For my part, then, I shall abandon the attempt to force all the varied trances, lethargies, sleep-waking states, to which hypnotism introduces us into the similitude of ordinary sleep. Rather I shall say that in these states we see the subliminal self coming to the surface in ways already familiar to us, and displacing just so much of the supraliminal as may from time to time be needful for the performance of its own work. That work, I say, will be of a character which we know already; the difference is that what we have seen done spontaneously we now see done in response to our appeal.
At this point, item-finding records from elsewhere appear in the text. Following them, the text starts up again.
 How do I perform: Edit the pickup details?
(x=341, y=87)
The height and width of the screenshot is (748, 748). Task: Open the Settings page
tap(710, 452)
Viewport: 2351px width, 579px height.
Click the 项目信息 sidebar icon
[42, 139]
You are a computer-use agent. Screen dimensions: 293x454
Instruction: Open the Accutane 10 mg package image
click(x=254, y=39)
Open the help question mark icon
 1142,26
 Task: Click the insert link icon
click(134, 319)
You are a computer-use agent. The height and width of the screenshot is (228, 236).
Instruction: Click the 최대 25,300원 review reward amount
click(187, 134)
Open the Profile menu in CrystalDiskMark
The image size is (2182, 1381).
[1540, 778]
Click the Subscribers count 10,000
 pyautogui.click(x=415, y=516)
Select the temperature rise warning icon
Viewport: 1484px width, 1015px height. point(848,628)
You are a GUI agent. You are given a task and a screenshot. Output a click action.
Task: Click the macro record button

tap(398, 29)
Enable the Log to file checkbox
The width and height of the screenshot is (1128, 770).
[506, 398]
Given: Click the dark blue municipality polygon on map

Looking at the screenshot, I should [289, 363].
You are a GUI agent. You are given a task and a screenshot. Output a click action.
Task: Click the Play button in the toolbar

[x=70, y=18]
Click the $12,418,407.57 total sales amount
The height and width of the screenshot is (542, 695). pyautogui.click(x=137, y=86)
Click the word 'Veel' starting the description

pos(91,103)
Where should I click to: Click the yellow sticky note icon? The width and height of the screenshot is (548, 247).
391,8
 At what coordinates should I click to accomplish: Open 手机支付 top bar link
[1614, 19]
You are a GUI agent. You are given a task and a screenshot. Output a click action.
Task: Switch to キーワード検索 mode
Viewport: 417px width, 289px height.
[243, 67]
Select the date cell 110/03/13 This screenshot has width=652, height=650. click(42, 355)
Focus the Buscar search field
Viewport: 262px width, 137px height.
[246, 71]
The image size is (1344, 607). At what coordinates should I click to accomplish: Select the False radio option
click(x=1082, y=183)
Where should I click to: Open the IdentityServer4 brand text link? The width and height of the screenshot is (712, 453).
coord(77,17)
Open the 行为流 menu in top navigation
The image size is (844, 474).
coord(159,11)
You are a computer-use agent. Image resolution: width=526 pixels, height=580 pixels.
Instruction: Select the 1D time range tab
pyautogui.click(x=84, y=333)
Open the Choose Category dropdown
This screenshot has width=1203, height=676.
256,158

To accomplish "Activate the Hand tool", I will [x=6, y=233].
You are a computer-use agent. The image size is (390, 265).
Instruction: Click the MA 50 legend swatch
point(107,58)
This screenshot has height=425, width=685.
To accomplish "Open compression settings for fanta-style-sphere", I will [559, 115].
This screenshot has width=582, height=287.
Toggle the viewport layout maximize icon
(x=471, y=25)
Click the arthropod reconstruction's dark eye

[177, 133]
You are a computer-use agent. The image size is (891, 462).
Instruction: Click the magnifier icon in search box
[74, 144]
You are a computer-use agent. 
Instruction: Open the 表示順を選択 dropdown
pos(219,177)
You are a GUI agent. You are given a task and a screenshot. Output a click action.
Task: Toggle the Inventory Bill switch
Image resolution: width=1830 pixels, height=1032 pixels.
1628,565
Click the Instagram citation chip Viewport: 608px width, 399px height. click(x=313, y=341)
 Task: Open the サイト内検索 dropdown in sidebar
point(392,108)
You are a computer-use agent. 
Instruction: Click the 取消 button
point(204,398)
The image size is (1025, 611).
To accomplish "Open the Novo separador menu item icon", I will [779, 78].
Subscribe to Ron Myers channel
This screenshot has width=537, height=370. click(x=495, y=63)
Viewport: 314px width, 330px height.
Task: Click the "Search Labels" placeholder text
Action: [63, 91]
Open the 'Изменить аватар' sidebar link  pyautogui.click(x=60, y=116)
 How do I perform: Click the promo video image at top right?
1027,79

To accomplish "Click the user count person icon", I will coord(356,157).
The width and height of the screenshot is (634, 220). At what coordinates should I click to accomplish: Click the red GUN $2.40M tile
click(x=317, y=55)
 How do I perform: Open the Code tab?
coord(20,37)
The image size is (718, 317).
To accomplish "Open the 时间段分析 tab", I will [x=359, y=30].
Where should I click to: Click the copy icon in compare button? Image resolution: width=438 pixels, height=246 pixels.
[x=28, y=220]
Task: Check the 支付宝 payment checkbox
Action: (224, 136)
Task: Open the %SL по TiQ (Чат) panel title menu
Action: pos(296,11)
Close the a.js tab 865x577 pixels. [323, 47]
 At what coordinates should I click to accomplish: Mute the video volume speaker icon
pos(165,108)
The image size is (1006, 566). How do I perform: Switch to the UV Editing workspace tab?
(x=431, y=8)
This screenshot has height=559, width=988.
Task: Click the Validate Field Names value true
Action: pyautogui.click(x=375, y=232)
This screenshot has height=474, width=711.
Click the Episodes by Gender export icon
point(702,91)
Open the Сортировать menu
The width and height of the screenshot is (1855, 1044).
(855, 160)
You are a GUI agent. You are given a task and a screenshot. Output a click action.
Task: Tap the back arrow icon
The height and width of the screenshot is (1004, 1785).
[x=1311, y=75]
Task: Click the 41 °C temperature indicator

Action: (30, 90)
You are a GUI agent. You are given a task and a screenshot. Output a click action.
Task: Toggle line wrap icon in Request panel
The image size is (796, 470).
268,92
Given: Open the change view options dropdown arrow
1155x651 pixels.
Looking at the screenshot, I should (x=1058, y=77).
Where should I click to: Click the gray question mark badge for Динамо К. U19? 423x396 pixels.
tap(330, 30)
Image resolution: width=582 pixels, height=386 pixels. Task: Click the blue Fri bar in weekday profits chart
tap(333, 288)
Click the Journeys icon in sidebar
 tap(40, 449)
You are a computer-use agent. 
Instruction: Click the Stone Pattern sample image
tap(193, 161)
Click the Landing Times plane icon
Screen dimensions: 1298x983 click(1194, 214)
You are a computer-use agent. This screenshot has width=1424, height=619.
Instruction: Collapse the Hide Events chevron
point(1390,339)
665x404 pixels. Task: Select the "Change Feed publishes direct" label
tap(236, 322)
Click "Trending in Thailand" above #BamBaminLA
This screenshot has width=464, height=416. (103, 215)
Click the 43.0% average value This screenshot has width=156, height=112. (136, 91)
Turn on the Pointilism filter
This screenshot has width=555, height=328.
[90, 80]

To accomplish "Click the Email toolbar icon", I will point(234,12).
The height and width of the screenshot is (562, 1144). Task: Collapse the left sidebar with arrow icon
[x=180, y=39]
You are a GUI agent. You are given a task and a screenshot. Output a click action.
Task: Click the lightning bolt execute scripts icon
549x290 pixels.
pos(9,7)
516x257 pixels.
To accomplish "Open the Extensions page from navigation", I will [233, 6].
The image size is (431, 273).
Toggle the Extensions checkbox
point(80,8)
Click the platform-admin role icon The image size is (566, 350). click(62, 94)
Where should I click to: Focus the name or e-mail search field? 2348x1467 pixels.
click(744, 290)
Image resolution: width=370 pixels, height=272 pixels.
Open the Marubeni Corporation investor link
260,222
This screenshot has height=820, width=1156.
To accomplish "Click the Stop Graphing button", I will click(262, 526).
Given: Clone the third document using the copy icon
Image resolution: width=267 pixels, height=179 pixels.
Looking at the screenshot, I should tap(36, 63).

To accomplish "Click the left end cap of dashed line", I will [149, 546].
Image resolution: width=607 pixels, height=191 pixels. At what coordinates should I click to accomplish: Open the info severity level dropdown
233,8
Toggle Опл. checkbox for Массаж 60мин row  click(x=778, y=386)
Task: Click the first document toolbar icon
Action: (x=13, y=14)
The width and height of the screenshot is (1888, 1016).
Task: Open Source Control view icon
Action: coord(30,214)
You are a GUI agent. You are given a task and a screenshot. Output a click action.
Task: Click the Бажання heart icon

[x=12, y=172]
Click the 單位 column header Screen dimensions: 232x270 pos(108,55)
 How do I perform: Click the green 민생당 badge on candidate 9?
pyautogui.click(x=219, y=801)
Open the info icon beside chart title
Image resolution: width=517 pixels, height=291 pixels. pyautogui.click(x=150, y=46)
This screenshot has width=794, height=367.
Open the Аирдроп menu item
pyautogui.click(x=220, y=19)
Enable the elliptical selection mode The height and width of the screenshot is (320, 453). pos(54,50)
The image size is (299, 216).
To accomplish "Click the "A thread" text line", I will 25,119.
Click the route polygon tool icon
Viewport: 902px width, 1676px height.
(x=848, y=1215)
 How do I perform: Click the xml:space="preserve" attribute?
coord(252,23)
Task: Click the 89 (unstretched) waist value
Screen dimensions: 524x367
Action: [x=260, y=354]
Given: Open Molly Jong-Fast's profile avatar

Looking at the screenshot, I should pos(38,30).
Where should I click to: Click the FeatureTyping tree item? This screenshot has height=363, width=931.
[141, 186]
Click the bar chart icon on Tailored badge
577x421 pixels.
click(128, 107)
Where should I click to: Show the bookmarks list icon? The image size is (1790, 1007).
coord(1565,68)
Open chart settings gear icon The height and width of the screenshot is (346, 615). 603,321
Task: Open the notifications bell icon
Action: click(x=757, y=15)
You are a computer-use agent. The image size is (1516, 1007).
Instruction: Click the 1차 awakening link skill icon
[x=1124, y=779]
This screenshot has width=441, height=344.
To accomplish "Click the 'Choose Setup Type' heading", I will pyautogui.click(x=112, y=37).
522. Armed with this simplifying conception, - simplifying in spite of its frank admission of an underlying mystery, - we shall find no added difficulty in several points which have been the subjects of eager controversy. The sequence of hypnotic phenomena, the question of the stages of hypnotism, is one of these. I have already briefly described how Charcot propounded his three stages. - lethargy, catalepsy, somnambulism - as though they formed the inevitable development of a physiological law; - and how completely this claim has now had to be withdrawn. Other schemes have been drawn out, by Liébeault, etc, but none of them seem to do more than reflect the experience of some one hypnotist's practice. The simplest arrangement is that of Edmund Gurney, who spoke only of an "alert stage " and a "deep stage" of hypnosis (522 B); and even here we cannot say that either stage invariably precedes the other. The alert stage, which often came first with Gurney's subjects, comes last in Charcot's scheme; and it is hardly safe to say more than that hypnotism is apt to show a series of changes from sleep-waking to lethargy and back again, and that the advanced stages show more of subliminal faculty than the earlier ones.

There is much significance in an experiment of Dr. Jules Janet, who, by continued " passes," carried on Wittman, Charcot's leading subject, beyond her usual somnambulic state into a new lethargic state, and out again from thence into a new sleep-waking state markedly superior to the old (522 A).